Legnica zdobyta! Popis defensywy i Bartka Smolińskiego

19 lut 2022 |

Dzięki sobotniej wygranej z Siódemką Miedź Legnica 35:27 wracamy na odpowiednie tory. Biało-czerwoni w hali OSiR chcieli za wszelką cenę zmazać plamę po przegranej w Arenie Ostrów z Orlen Upstream SRS Przemyśl. Udało się – kluczem do zwycięstwa bardzo dobra obrona i postawa zmienników – przede wszystkim Bartosza Smolińskiego. Skrzydłowy Ostrovii rzucił w Legnicy 11 bramek.

Dzięki sobotniej wygranej z Siódemką Miedź Legnica 35:27 wracamy na odpowiednie tory. Biało-czerwoni w hali OSiR chcieli za wszelką cenę zmazać plamę po przegranej w Arenie Ostrów z Orlen Upstream SRS Przemyśl. Udało się – kluczem do zwycięstwa bardzo dobra obrona i postawa zmienników – przede wszystkim Bartosza Smolińskiego. Skrzydłowy Ostrovii rzucił w Legnicy 11 bramek.

Ostrowianie pojechali do Legnicy w roli zdecydowanego faworyta. Obawy przed meczem jednak były. Po pierwsze lider Ligi Centralnej przegrał ostatnie domowe starcie, po drugie w hali OSiR nie wygrał od sześciu lat. Pierwsze minuty spotkania i dobrze realizowany plan taktyczny sprawiły, że Ostrovia rozpędzała się i bardzo szybko przejęła mecz.

Michał Bałwas przed sobotnim meczem mówił, że jeśli KPR zagra bardzo dobrze w defensywie, będzie miał okazję do wyprowadzania szybkich kontrataków i łatwych bramek.
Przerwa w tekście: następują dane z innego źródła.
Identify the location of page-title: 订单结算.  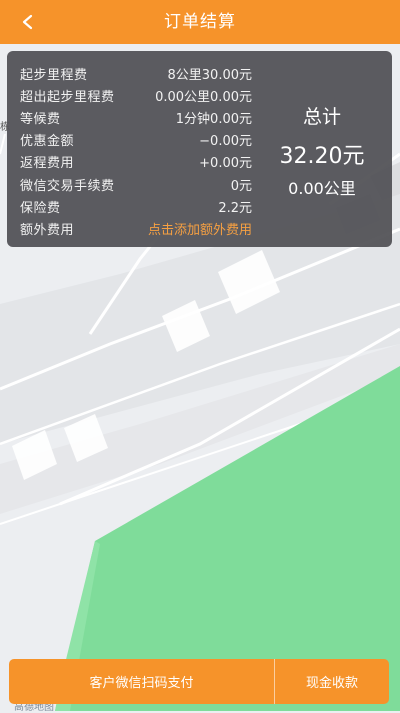
(200, 22).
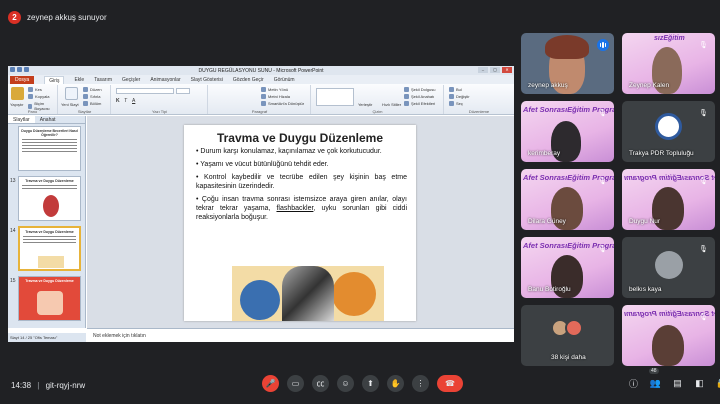 This screenshot has width=720, height=404. What do you see at coordinates (495, 70) in the screenshot?
I see `maximize-button: ▢` at bounding box center [495, 70].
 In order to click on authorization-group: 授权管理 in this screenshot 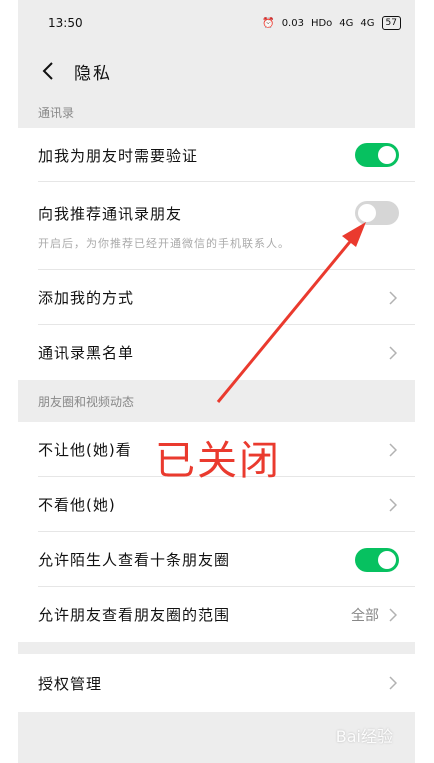, I will do `click(216, 683)`.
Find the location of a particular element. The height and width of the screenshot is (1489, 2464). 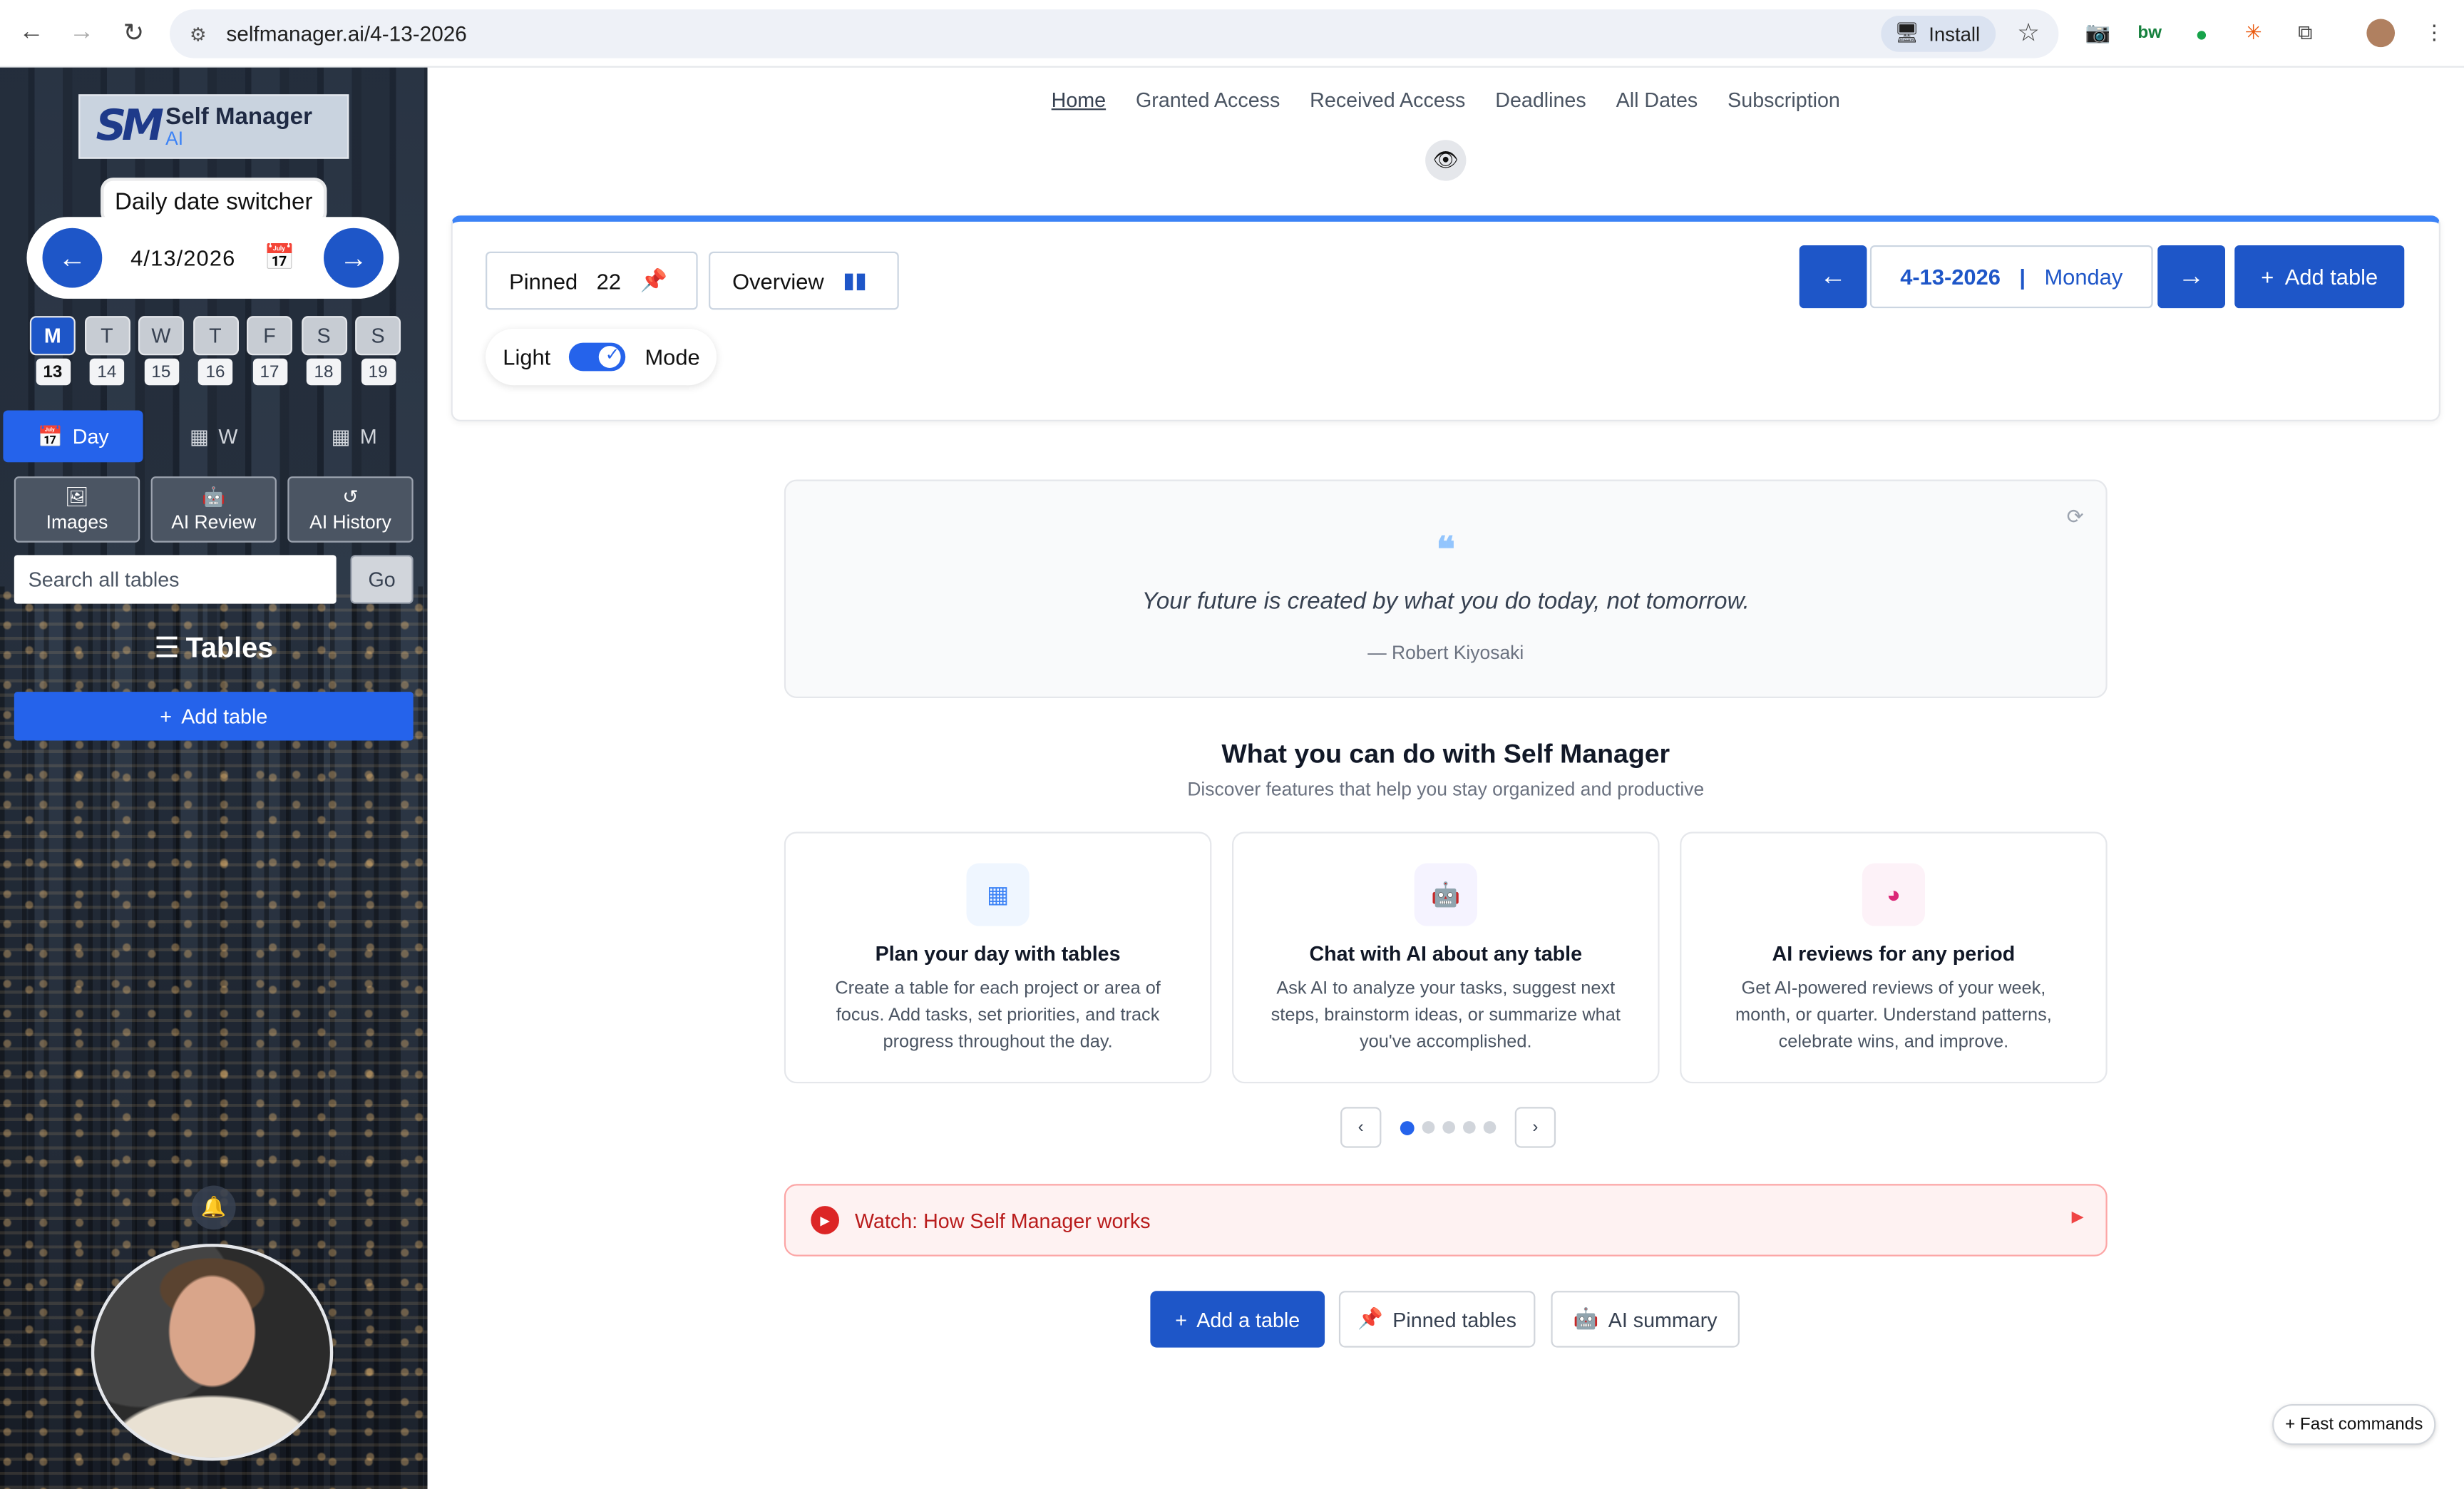

images-label: Images is located at coordinates (77, 522).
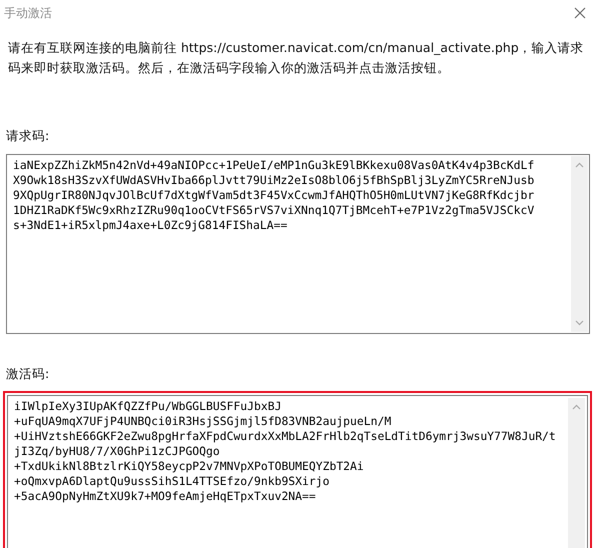 The image size is (596, 548). I want to click on instruction-text: 请在有互联网连接的电脑前往 https://customer.navicat.com/cn/manual_activate.php，输入请求码来即时获取激活码。然后，在激活码字段输入你的激活码并点击激活按钮。, so click(296, 58).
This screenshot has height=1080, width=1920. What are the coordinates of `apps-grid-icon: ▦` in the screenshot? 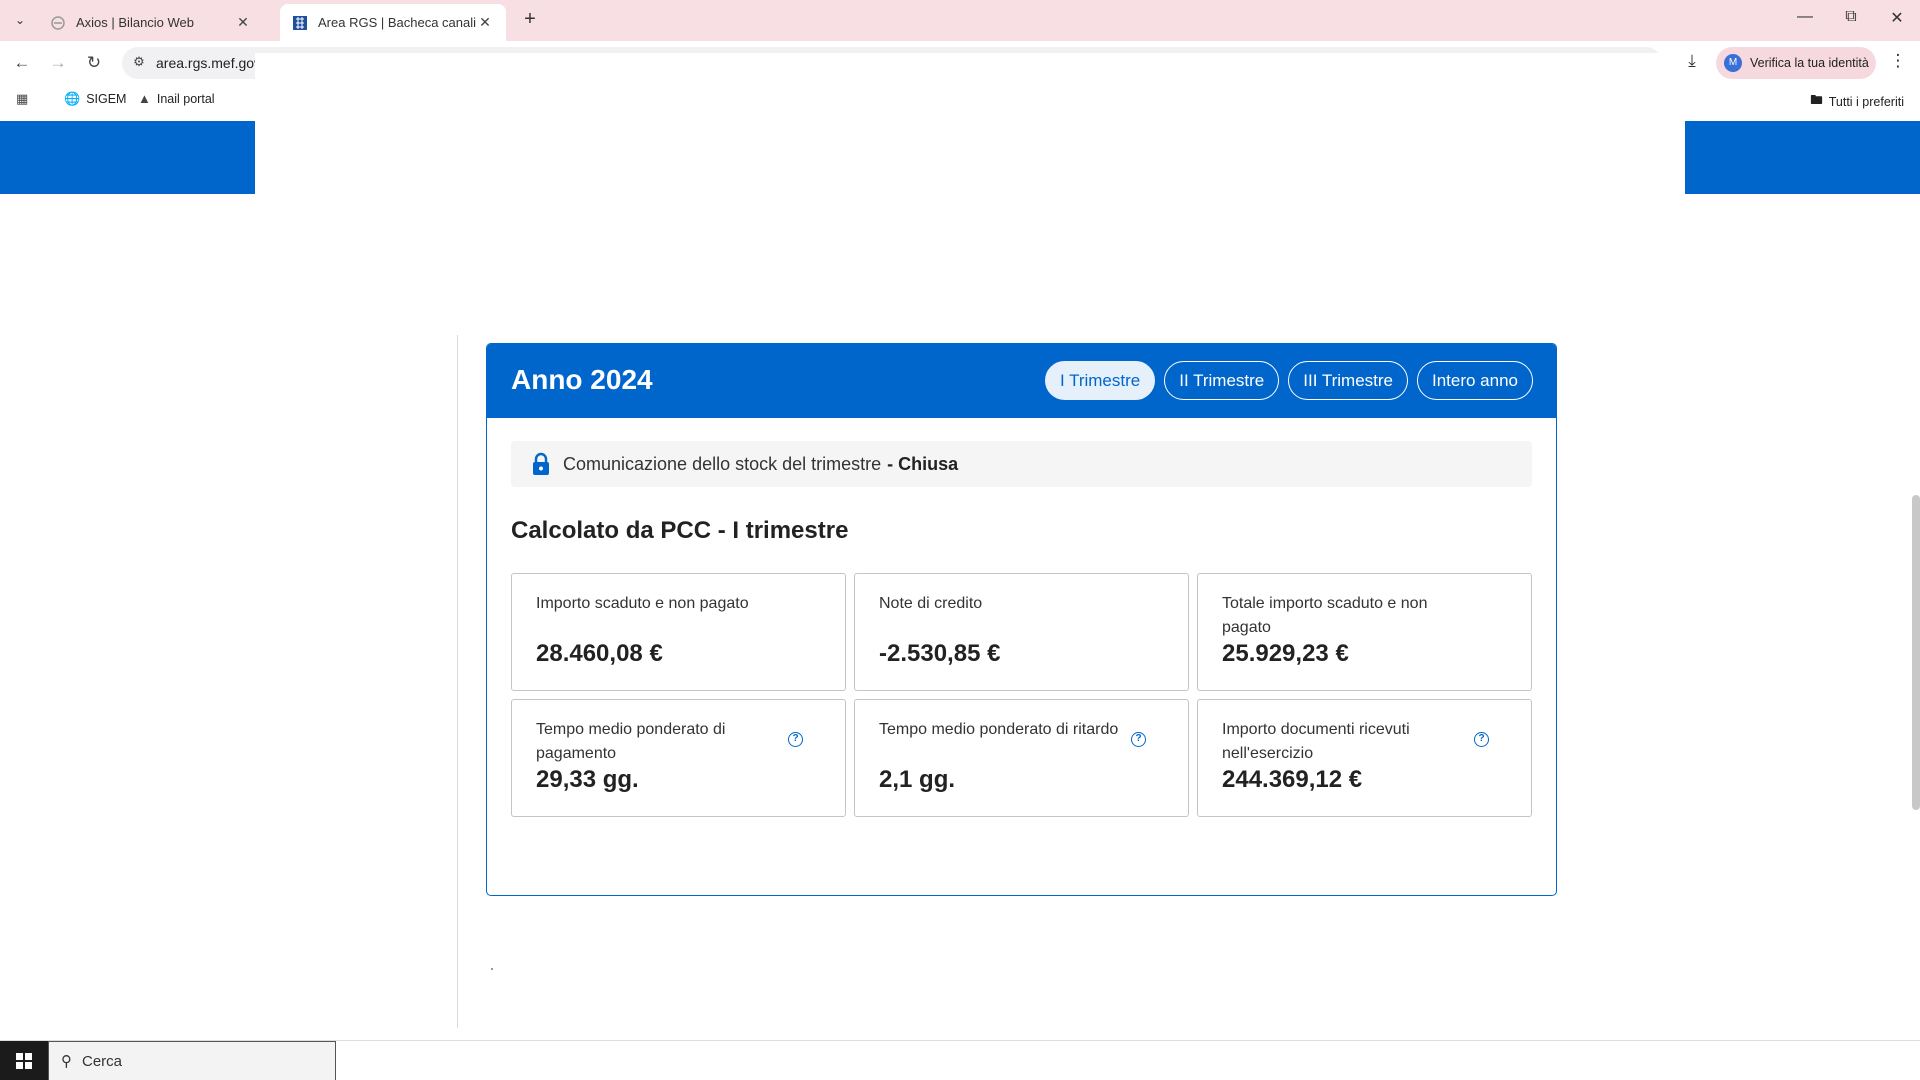 It's located at (25, 99).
Ostrowianie ten plan realizowali od pierwszego gwizdka sędziów. Tylko 4 stracone gole w 20 minut pozwalały na kontrolowanie losów meczu w kolejnych minutach.

Dobra defensywa pozwalała skutecznie interweniować bramkarzowi Arged KPR Ostrovia. Dawid Balcerek znów przypominał mur nie do przejścia, podobnie jak to było w całej I rundzie sezonu Ligi Centralnej. Ostrowianie z każdą kolejną minutą odbierali ochotę do gry drużynie z Legnicy.

Nieszczęście jednego jest szansą drugiego. Michał Bałwas w pierwszych minutach meczu doznał kontuzji stawu skokowego i musiał opuścić boisko. W jego miejsce na parkiecie pojawił się Bartosz Smoliński, który zagrał fenomenalne spotkanie. Skrzydłowy Ostrovii rzucił 11 bramek na bardzo wysokiej skuteczności.

Ostrowianie bardzo dobrze przepracowali ostatnie dwa tygodnie, który upłynęły od ostatniego domowego meczu z Orlen Upstream SRS Przemyśl. Domowa wpadka sprawiła, że Arged KPR Ostrovia pojechał do Legnicy podwójnie zmotywowany. Dzięki wygranej biało-czerwoni utrzymali bezpieczną przewagę nad grupą pościgową Ligi Centralnej.

Za tydzień zagramy kolejne domowe spotkanie. Do Areny przyjedzie Budnex Stal Gorzów, kolejny zespół, który buduje się w trakcie tego sezonu. W I rundzie lepszy był zespół prowadzony przez Macieja Nowakowskiego i Rafała Stempniaka, teraz jednak gorzowianie przyjadą będąc na fali.

Budnex Stal Gorzów to aktualnie trzecia siła zaplecza PGNiG Superligi. Arged KPR Otrovia dzięki wygranej w Legnicy znów ma siedem punktów przewagi nad drugim zespołem czyli AZS-em AWF Biała Podlaska. Siódemka Miedź Legnica znów pozostaje bez punktów i zajmuje przedostatnią pozycję w tabeli tuż nad Warmią Olsztyn.